Comparing Charge Dynamics in Organo-Inorganic Halide Perovskite: Solid-State versus Solid-Liquid Junctions

Abstract

In this study, we explore the dynamics of a perovskite-electrolyte photoelectrochemical cell, pivotal for advancing electrolyte-gated field effect transistors, water-splitting photoelectrochemical and photocatalytic cells, supercapacitors, and CO2 capture and reduction technologies. The instability of hybrid perovskite materials in aqueous electrolytes presents a significant challenge, yet recent breakthroughs have been achieved in stabilizing organo-inorganic halide perovskite films.
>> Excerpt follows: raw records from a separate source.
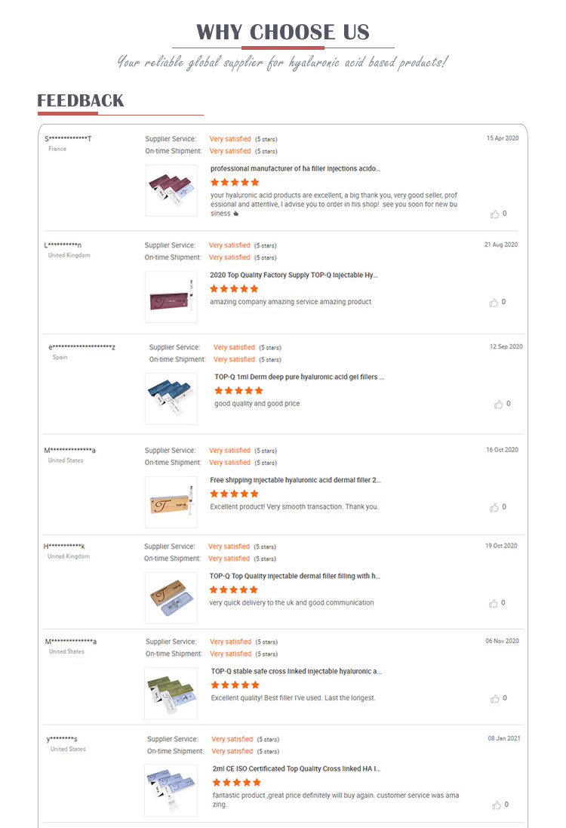This screenshot has width=566, height=828.
Task: Click thumbs-up on 08 Jan 2021 review
Action: click(497, 805)
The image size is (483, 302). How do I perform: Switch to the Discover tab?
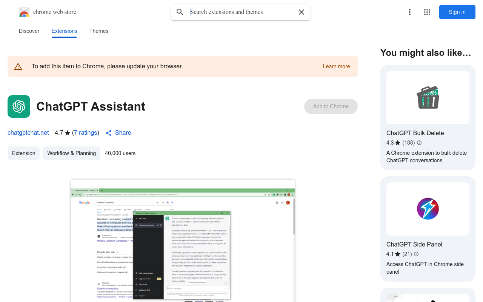point(29,31)
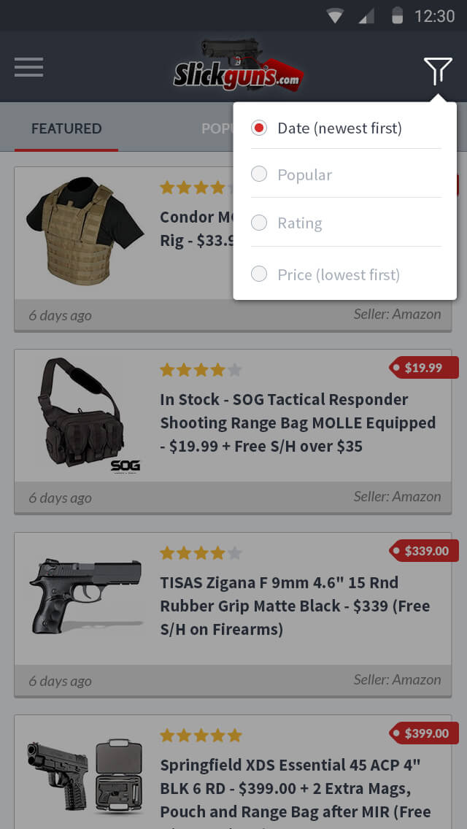Screen dimensions: 467x829
Task: Select the Rating sort radio button
Action: coord(346,223)
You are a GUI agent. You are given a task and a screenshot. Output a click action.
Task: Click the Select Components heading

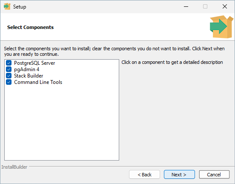[x=30, y=27]
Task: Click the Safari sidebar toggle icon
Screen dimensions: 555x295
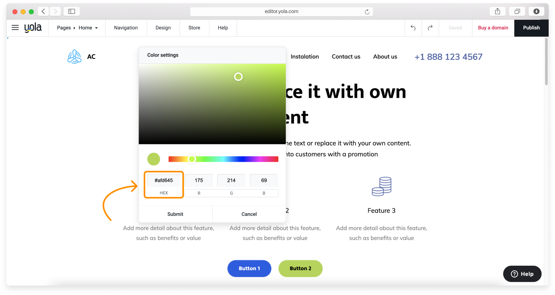Action: pyautogui.click(x=71, y=11)
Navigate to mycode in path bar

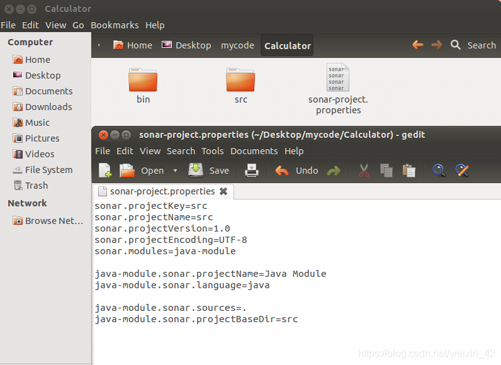coord(237,45)
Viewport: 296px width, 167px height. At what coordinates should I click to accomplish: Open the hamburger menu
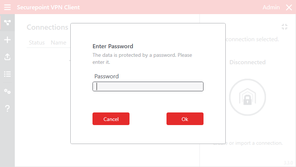pos(7,7)

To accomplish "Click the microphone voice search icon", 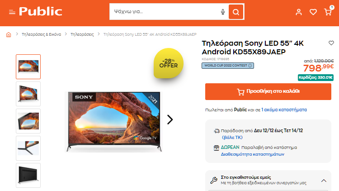I will point(223,12).
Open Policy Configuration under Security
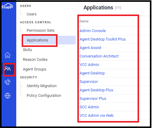The width and height of the screenshot is (152, 128). 44,96
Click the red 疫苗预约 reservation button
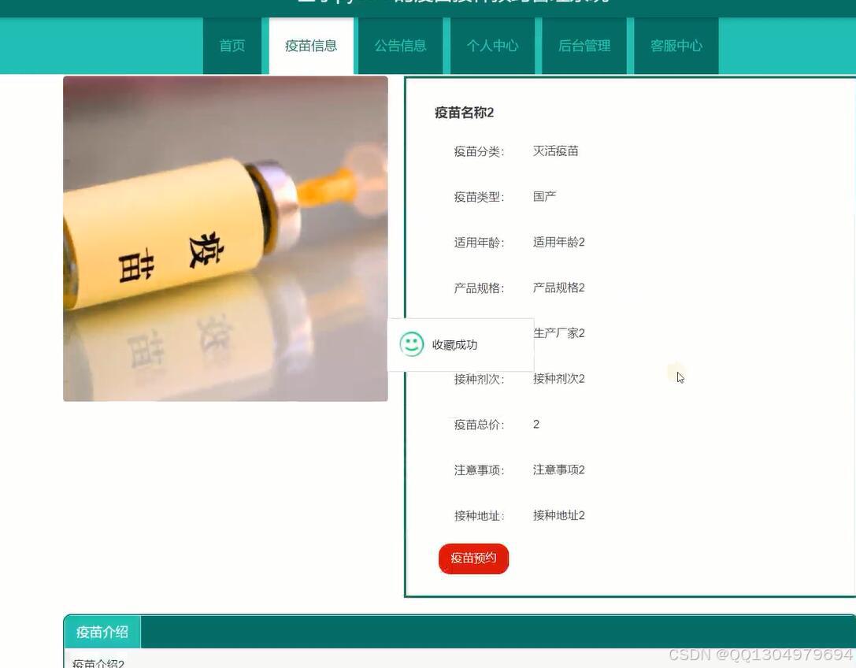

This stabilization is facilitated by employing liquid electrolytes, specifically those formed by dissolving tetrabutylammoniumperchlorate in dichloromethane. A critical aspect of this research is the comparative analysis of charge and ion kinetics at the perovskite/liquid electrolyte interface versus the perovskite/solid charge transport layer interface. Employing Intensity Modulated Photocurrent Spectroscopy (IMPS), Open-Circuit Voltage Decay (OCVD), and Capacitance-Frequency (C-F) methods, the study scrutinizes charge dynamics in both perovskite/electrolyte and perovskite/solid interfaces. Furthermore, the investigation extends to contrasting the properties of solid–liquid and solid-state junctions, focusing on mobile ions, electric field impacts, and electron-hole transport. The research also examines variations in recombination resistance and ionic double layer charging in perovskite-based devices, aiming to elucidate the operational mechanisms and kinetic complexities at the hybrid perovskite/electrolyte interface.